The administrative burden this approach would place on business planners would be tremendous. Because an institutional investor can’t directly control market prices, the only way it could avoid liability would be to ensure either that the markets in which it was invested did not have an MHHI greater than 2500 or that its acquisitions’ own contribution to MHHI∆ in those markets was less than 200. MHHI and MHHI∆, though, are largely determined by others’ investments and by commonly owned firms’ market shares, both of which change constantly. This implies that business planners could ensure against liability only by continually monitoring others’ activities and general market developments.

Adjudicators would also face high decision costs under Elhauge’s Section 7 approach. First, they would have to assess complicated econometric studies to determine whether adverse price effects were actually caused by patterns of common ownership. Then, if they decided common ownership had caused a rise in prices, they would have to answer a nearly intractable question: How should the economic harm from common ownership be allocated among the investors holding stakes in multiple firms in the industry? As Posner et al. have observed, “MHHI∆ is a collective responsibility of the holding pattern” in markets in which there are multiple intra-industry diversified investors. It would not work to assign liability only to those diversified investors who could substantially reduce MHHI∆ by divesting, for oftentimes the unilateral divestment of each institutional investor from the market would occasion only a small reduction in MHHI∆. An aggressive court might impose joint liability on all intra-industry diversified investors, but the investor(s) from whom plaintiffs collected would likely seek contribution from the other intra-industry diversified investors. Denying contribution seems intolerably inequitable, but how would a court apportion damages?

In light of these administrative difficulties, Posner et al. advocate a more determinate, rule-based approach. They would have the federal antitrust enforcement agencies compile annual lists of oligopolistic industries and then threaten enforcement action against any institutional investor holding more than one percent of the stock in such an industry if the investor (1) held stock in more than one firm within the industry, and (2) either voted its shares or engaged firm managers.

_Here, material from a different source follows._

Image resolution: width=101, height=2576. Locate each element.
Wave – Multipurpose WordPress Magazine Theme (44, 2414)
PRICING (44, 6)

On first glance, this enforcement policy approach might appear to reduce decision costs: Business planners would have to do less investigation to avoid liability if they could rely on trustworthy, easily identifiable safe harbors; adjudicators’ decision costs would fall if the enforcement policy made it easier to identify illicit investment patterns. But the approach saddles antitrust enforcers with the herculean task of compiling, and annually updating, lists of oligopolistic industries. Given that the antitrust agencies frequently struggle with the far more modest task of defining markets in the small number of merger challenges they file each year, there is little reason to believe enforcers could perform their oligopoly-designating duties at a reasonable cost.

Error Costs

Even greater than the proposed policy solutions’ administrative costs are their likely error costs—i.e., the welfare losses that would stem from wrongly deterring welfare-enhancing arrangements. Such costs would result if, as is likely, institutional investors were to respond to the policy solutions by making one of the two changes proponents of the solutions appear to prefer: either refraining from intra-industry diversification or remaining fully passive in the industries in which they hold stock of multiple competitors.

If institutional investors were to seek to avoid liability by investing in only one firm per concentrated industry, retail investors would lose access to a number of attractive investment opportunities. Passive index funds, which offer retail investors instant diversification with extremely low fees (due to the lack of active management), would virtually disappear, as most major stock indices include multiple firms per industry.

Moreover, because critics of common ownership maintain that intra-industry diversification at the institutional investor level is sufficient to induce competition-softening in concentrated markets, each institutional investor would have to settle on one firm per concentrated industry for all its funds. That requirement would impede institutional investors’ ability to offer a variety of actively managed funds organized around distinct investment strategies—e.g., growth, value, income etc. If, for example, Southwest Airlines were a growth stock and United Airlines a value stock, an institutional investor could not offer both a growth fund including Southwest and a value fund including United.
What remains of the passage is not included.